• What the task requires
For each line of the data below, copy it if it holds the word "computer".

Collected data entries

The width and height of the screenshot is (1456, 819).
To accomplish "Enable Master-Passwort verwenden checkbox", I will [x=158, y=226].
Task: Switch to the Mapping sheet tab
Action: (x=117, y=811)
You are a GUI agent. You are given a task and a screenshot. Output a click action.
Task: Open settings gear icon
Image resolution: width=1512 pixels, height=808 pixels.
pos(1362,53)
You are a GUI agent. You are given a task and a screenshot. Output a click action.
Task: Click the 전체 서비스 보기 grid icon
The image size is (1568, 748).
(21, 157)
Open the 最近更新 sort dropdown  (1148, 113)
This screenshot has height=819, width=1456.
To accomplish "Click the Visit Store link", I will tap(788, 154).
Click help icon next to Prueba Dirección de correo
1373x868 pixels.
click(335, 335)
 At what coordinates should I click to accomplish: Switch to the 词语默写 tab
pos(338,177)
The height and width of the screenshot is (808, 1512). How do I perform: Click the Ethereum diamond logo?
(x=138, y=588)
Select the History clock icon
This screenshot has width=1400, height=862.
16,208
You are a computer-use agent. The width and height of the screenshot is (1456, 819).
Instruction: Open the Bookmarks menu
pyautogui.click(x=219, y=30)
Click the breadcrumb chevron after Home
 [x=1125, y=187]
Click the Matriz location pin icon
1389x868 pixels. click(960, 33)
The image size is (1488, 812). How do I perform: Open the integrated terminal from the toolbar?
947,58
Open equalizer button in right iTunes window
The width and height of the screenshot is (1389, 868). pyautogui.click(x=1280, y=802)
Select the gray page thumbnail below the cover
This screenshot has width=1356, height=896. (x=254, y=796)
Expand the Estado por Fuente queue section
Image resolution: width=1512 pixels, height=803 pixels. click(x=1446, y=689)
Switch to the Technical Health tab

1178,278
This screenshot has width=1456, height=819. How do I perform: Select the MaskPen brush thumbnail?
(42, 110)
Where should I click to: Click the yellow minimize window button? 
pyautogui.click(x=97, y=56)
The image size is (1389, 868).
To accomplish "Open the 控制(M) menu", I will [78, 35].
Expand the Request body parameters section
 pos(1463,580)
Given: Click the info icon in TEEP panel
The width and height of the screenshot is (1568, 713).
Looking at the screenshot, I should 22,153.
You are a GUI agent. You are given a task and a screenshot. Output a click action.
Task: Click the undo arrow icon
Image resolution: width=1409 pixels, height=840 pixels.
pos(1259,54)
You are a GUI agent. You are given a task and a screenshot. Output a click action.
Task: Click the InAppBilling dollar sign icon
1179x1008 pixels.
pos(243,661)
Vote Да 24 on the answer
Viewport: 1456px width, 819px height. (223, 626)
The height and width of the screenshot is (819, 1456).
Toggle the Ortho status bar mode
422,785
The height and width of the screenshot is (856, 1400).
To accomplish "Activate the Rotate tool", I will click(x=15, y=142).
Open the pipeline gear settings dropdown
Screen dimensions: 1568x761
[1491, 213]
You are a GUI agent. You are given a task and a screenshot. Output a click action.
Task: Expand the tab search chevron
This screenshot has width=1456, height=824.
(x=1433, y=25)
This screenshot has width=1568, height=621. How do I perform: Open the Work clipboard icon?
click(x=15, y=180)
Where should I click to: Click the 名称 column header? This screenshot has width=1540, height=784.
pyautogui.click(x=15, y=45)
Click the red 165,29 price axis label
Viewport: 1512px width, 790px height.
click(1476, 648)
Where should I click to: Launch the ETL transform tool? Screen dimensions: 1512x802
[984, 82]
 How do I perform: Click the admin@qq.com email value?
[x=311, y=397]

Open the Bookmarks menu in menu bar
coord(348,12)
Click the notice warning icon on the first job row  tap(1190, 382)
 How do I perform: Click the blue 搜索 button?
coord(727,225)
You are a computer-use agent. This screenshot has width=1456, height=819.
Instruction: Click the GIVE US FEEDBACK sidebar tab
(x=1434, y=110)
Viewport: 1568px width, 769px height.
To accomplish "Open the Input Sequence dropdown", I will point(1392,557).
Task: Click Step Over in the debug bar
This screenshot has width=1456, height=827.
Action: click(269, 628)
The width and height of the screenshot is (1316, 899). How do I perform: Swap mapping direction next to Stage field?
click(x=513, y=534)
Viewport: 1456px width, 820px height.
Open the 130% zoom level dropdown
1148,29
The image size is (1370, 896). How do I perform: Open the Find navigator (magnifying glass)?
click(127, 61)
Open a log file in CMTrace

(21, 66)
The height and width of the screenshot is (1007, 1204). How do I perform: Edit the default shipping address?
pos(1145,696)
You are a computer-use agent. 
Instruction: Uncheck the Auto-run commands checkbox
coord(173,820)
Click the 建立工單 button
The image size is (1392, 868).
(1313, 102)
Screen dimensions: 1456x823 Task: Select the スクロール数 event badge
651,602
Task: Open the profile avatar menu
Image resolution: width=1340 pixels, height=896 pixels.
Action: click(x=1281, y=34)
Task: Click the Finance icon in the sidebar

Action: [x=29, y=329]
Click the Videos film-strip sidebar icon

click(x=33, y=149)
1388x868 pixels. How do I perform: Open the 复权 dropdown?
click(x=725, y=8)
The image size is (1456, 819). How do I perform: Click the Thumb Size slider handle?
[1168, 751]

• Response to this exercise
You are a computer-use agent. The width and height of the screenshot is (1456, 819).
You are a computer-use agent. This screenshot has width=1456, height=819.
You are a computer-use agent. 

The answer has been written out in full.